One important product feature of laundry detergents, a segment in which our client participates, is flow-ability. No one wants to have clumps fall into the washer. To investigate segments that connect to the flow-ability segment through common patents, we use the technology stack visualization.
In the technology stack visualization picture below, we have connected segments which contain patents in common with the flow-ability segment. Notice that flow-ability is connected to several segments in the laundry category, but is also common to agricultural themes, foods, electronics, paper,lubricants and a few others. If our client's specialty detergents can assist with making the products flowable, we have discovered possible adjacent markets. Naturally, we can extend this type of analysis to many product feature areas to find adjacent markets.
You can see the larger version of this picture by logging into the model.
We can even use the study database to identify key competitors in segments that may represent interesting adjacent markets. To see likely competitors we can use the company matrix table. On this table, segments are arrayed along the top and companies, organizations or inventors are displayed long the left. A white square indicates that the company in that row did not participate in the segment. Increasingly dark blue indicates more participation and red indicates the high level of participation.
The segment vs. organization table is useful to see where specific organizations participate. It can be used to find organizations that participate in more than one segment, the big, powerful competitors. It can also be used to find potential partners or acquisition opportunities that might smooth entry into an adjacent market space. With this information to start and a little additional research, a decision about participating in adjacent markets can be made with confidence.
You can browse the complete company matrix for this study by logging into the model through the model access form.
EVALUATE AND DISCUSS ADJACENT MARKET CHOICES. THEN DECIDE. For our client company, the analysis identified several possible new markets and provided enough information to prioritize further investigations.
Cosmetics The client participated in this area somewhat, but a few new possibilities were identified.

→ Source data:
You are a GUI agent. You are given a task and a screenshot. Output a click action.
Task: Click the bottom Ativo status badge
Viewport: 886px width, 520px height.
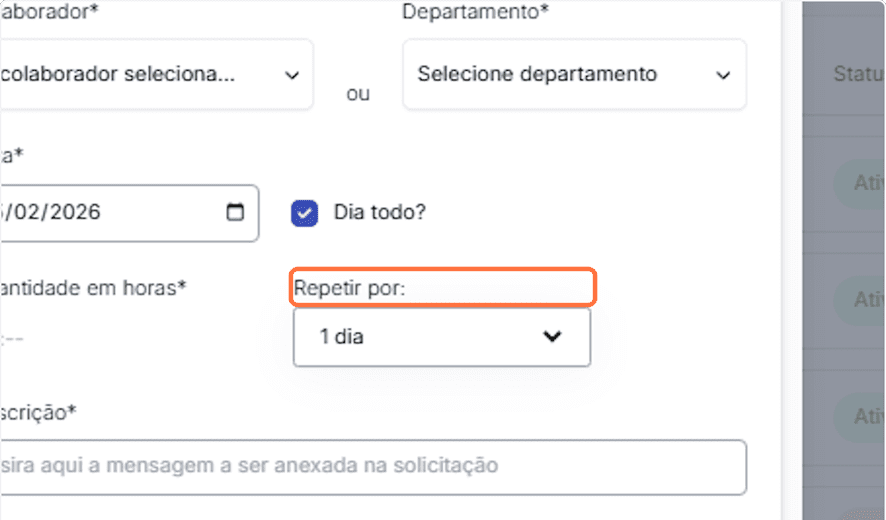tap(862, 416)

→ Required tasks:
1. From the passage on adjacent markets, extract the text that begins at the words "The segment vs." and stops after the words "made with confidence.".
2. According to the passage on adjacent markets, what does a white square mean in the company matrix table?
3. Carry on the passage on adjacent markets from its last sentence.

→ Expected outputs:
1.
The segment vs. organization table is useful to see where specific organizations participate. It can be used to find organizations that participate in more than one segment, the big, powerful competitors. It can also be used to find potential partners or acquisition opportunities that might smooth entry into an adjacent market space. With this information to start and a little additional research, a decision about participating in adjacent markets can be made with confidence.

2. It means the company in that row did not participate in the segment.

3.
Inks Inks and ink-jet methods are a high-tech industry with specific needs that a specialty manufacturer could meet. However, the volume of detergent employed is very small, an economic barrier for a detergent maker.
Cement The idea that cement could be an outlet for a detergent maker was a surprise for both client and analyst. Further study is needed to determine if our client manufacturer can meet the needs of this area.
Fuels & Gasoline Gasoline and other fuels include detergents. The client makes detergents with no sulfur and on combustion could yield carbon dioxide and water, a potential non-polluting advantage. Additional study was needed to verify the assumptions.
Agriculture Laundry detergents and agricultural pesticides have at least some delivery features in common. For example, both must flow easily and detergents can play a role in forming the particles needed for delivery. This area was also an unexpected adjacent market and needs additional study to determine if our clients manufacturer can meet the needs of this area.
THE DECISION AND ACTION At this point, several new options have become clear. What remains is to decide what to do and to build a team to make it happen.
SUMMARY Identification of useful adjacent markets using technology mapping is a business process that does not need to involve guesswork. Adjacent markets fall naturally out of analysis of a technology landscape. The process outlined for identifying adjacent markets can also reveal partnering, licensing or acquisition opportunities. It can also be used to identify opportunities for licensing intellectual property.